Modifié le 12 juillet 2014

La Confédération vise une privatisation accrue du transport régional

La ligne du MOB au-dessus de Montreux.
Le MOB est l'exemple d'une entreprise visée par la stratégie de l'OFT. [Martin Ruetschi - Keystone]
L'Office fédéral des transports à l'idée d'augmenter la participation du secteur privé dans les entreprises de transport régional pour faciliter la concurrence, selon un document publié jeudi.

Dans sa stratégie pour 2030, l'Office fédéral des transports (OFT) envisage d'augmenter la part du secteur privé dans l’actionnariat des entreprises de transport régional.
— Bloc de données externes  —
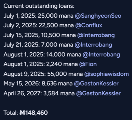Click the "August 9, 2025" date text
This screenshot has width=132, height=120.
pyautogui.click(x=24, y=74)
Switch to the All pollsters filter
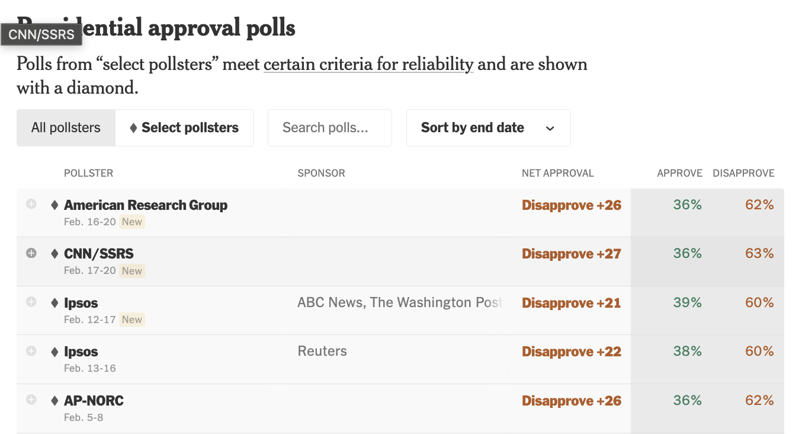The height and width of the screenshot is (434, 802). 66,127
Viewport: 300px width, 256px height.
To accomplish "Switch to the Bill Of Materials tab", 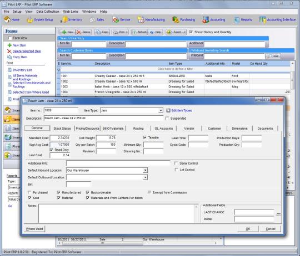I will click(113, 129).
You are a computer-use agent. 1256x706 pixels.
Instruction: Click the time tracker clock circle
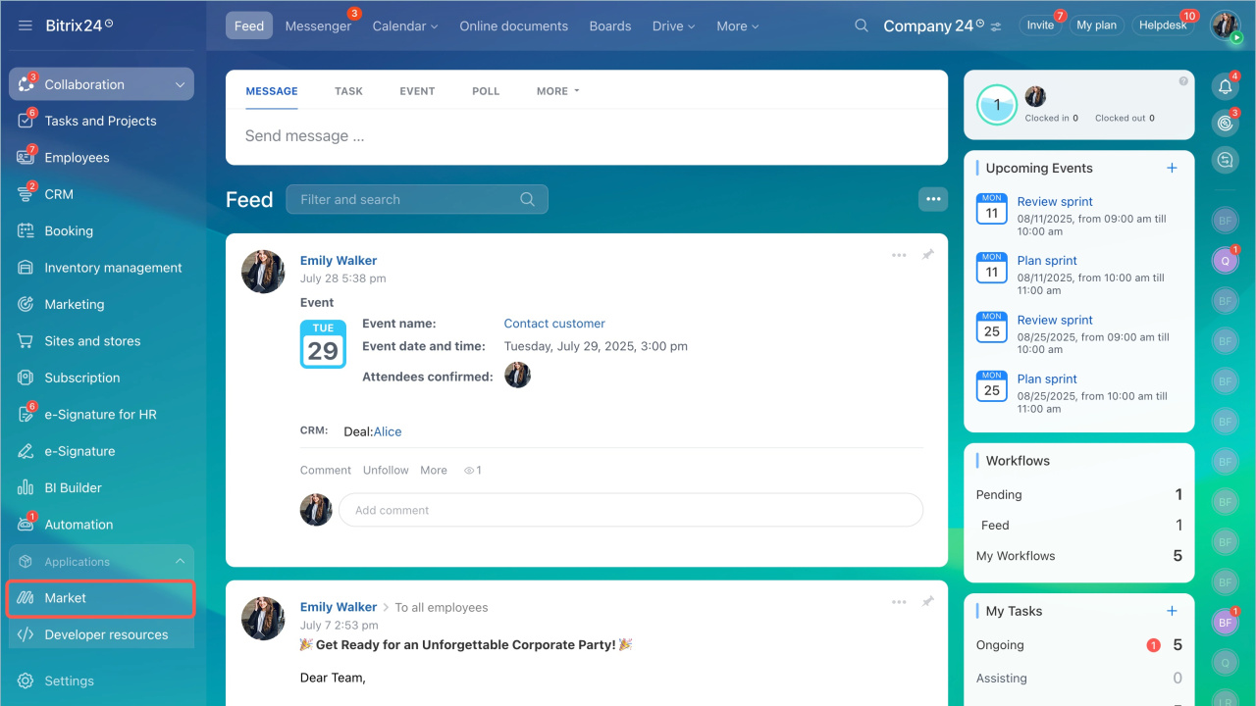[997, 105]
Ce but est inscrit dans un document publié jeudi soir.

"La part des pouvoirs publics à la propriété des entreprises de transport ferroviaire est sensiblement réduite", se donne comme objectif l'OFT dans sa "Stratégie pour l'avenir des transports publics". L’OFT imagine ainsi une offre fournie par toujours plus "d’entreprises privées à but lucratif".

Faciliter une plus grande concurrence

"L'idée est d'inciter les cantons à vendre au secteur privé leurs participations dans les petites entreprises" de transports, a expliqué la porte-parole de l'OFT. "Nous voulons introduire une plus grande concurrence", poursuit-elle.
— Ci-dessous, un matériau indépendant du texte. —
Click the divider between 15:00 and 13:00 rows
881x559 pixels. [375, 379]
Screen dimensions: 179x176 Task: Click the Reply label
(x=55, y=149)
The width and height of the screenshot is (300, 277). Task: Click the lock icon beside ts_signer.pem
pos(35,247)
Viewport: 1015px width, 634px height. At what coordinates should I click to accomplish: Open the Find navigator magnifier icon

Il s’agirait notamment de séparer les rôles: l’Etat se contenterait de commander des prestations et resterait responsable de l’infrastructure, tandis que les privés fourniraient l’offre, selon la porte-parole.

ats/gchi

Publié le 12 juillet 2014 - Modifié le 12 juillet 2014

Petites sociétés et mises au concours

Les entreprises visées seraient surtout des petites sociétés comme le MOB (Montreux - Oberland bernois), Aare Seeland mobil (ASM) ou AAR bus+bahn.

Ce projet ne concerne pas les CFF, car cette compagnie est "la seule qui assure du trafic grande ligne où il n'y a pas de concurrence".

En outre, la stratégie 2030 de l’OFT prévoit d’obliger les pouvoirs publics à mettre au concours les lignes ferroviaires du trafic régional comme c’est déjà le cas pour le secteur des bus depuis la réforme des chemins de fer d’il y a deux ans.

Actuellement, la loi ne prévoit que la possibilité mais non l’obligation de mise au concours pour le rail.

Inacceptable, estime le syndicat SEV

Le Syndicat du personnel des transports (SEV), qui a pris connaissance du document de l’OFT, monte déjà aux barricades.

Il est inconcevable d’inciter les cantons et communes à privatiser leurs transports publics, explique Peter Moor, porte-parole du SEV.

"Dans le cas de AAR bus+bahn, quelques communes ont voulu vendre leurs parts au groupe Eurobus und knecht; mais le syndicat s’y est toujours opposé, car il estime anormal qu’un privé puisse réaliser des bénéfices tout en recevant le cas échéant des subventions publiques via les indemnisations prévues pour le trafic régional", indique-t-il.